Especialistas e paciente explicam sintomas, diagnóstico por colonoscopia e mudanças de hábitos.
O intestino, além de processar alimentos, influencia o sistema imunológico, o metabolismo e o bem-estar. Doenças que provocam inflamação nessa região podem causar dor abdominal, diarreia, gases, estufamento abdominal e refluxo, e exigem avaliação médica quando os sinais persistem. Segundo o endoscopista do Hospital Regional de Santa Maria (HRSM), Luciano Ambrosini, as condições se dividem em inflamações do intestino grosso, chamadas colites, e do intestino delgado, conhecidas como enterites.
Atenção aos sinais
As manifestações variam entre pacientes, mas alguns sintomas merecem investigação. Dor abdominal que não cede com medicamentos comuns, episódios frequentes de diarreia e alterações no funcionamento intestinal são exemplos. Ambrosini alerta: “É importante procurar avaliação médica quando a diarreia se torna persistente, principalmente se houver presença de muco ou sangue nas fezes. Esses são indícios que precisam ser investigados”.
O diagnóstico costuma ser confirmado por meio de exames específicos, como a colonoscopia, que permite visualizar o interior do trato intestinal e identificar alterações. A investigação é conduzida por gastroenterologistas, clínicos gerais ou internistas, que solicitam exames conforme os achados iniciais.
Mudança de hábitos
O enfermeiro Sérgio Barbosa descobriu recentemente que tinha uma doença inflamatória intestinal após buscar atendimento por desconforto abdominal e estufamento. “O que mais me incomodava era a barriga estufada. Nunca imaginei que pudesse estar relacionada a uma inflamação intestinal”, disse ele. Há cerca de um mês, iniciou tratamento e adotou alterações na rotina, incluindo prática de exercícios e mudanças na alimentação, com corte de refrigerantes, massas, carne vermelha e açúcar.
Além do tratamento medicamentoso, recomenda-se manter alimentação rica em fibras, consumo diário de frutas, verduras e legumes, hidratação regular, atividade física e redução do consumo de ultraprocessados, tabaco e álcool.

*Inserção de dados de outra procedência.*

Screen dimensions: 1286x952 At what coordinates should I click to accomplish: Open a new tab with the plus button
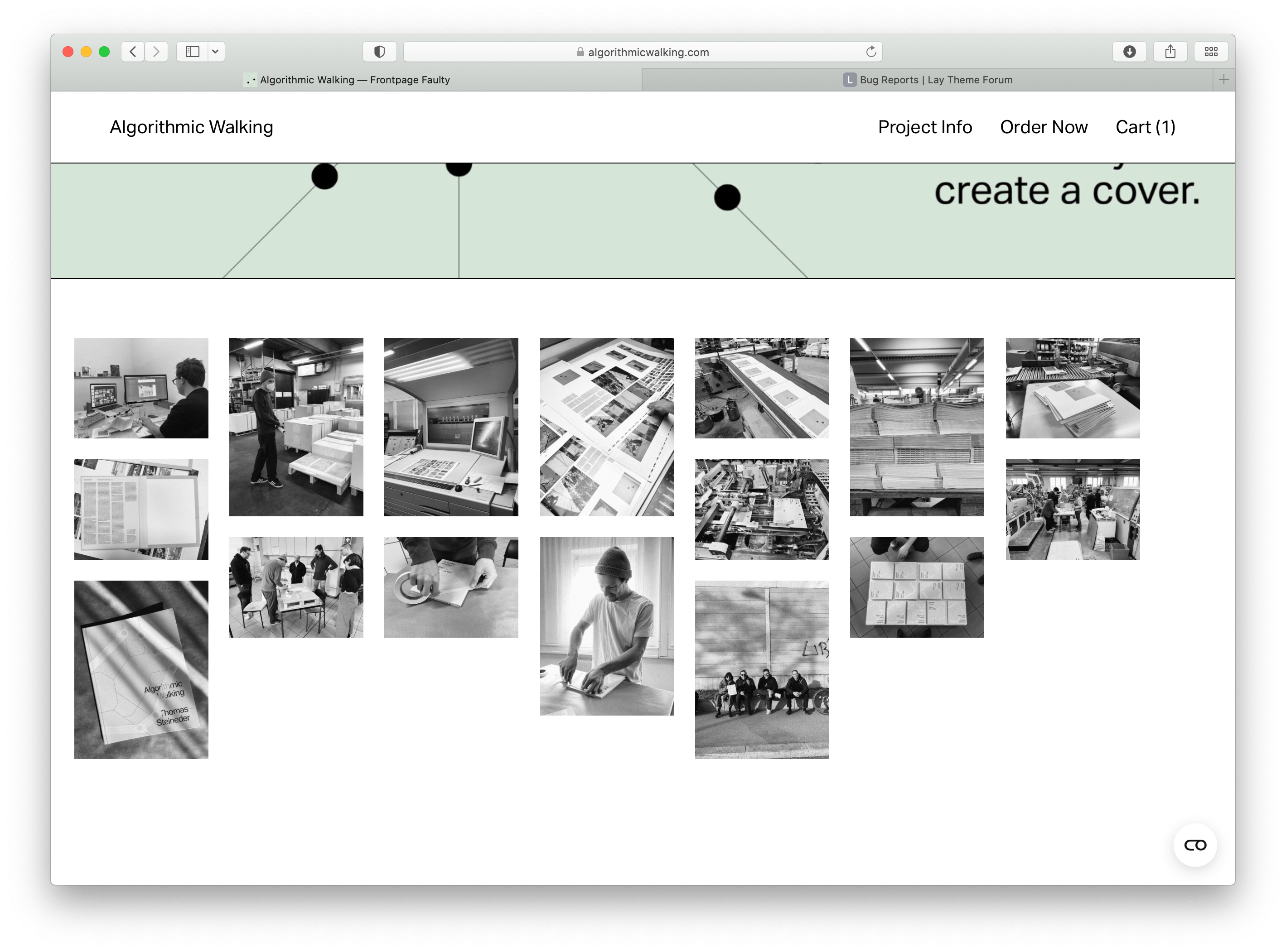click(x=1224, y=80)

Sintomas persistentes devem ser avaliados por profissional de saúde.
Impactos além da digestão e acesso aos serviços
No curto prazo, as doenças podem provocar cansaço, sonolência, falta de energia, inchaço corporal e dificuldade para controlar o peso. A longo prazo, o desequilíbrio intestinal pode favorecer o surgimento de doenças autoimunes e outras condições crônicas.
O acesso ao atendimento começa pelas unidades básicas de saúde (UBSs), que realizam avaliações iniciais e encaminham para consultas e exames especializados. Depois dessa etapa, as solicitações são inseridas no Sistema de Regulação (Sisreg).
Ambrosini reforça a importância de procurar atendimento sempre que os sintomas persistirem ou interferirem na rotina. “Cuidar do intestino é investir na saúde de todo o organismo. Afinal, quando ele funciona bem, o corpo inteiro sente os benefícios”, conclui o especialista.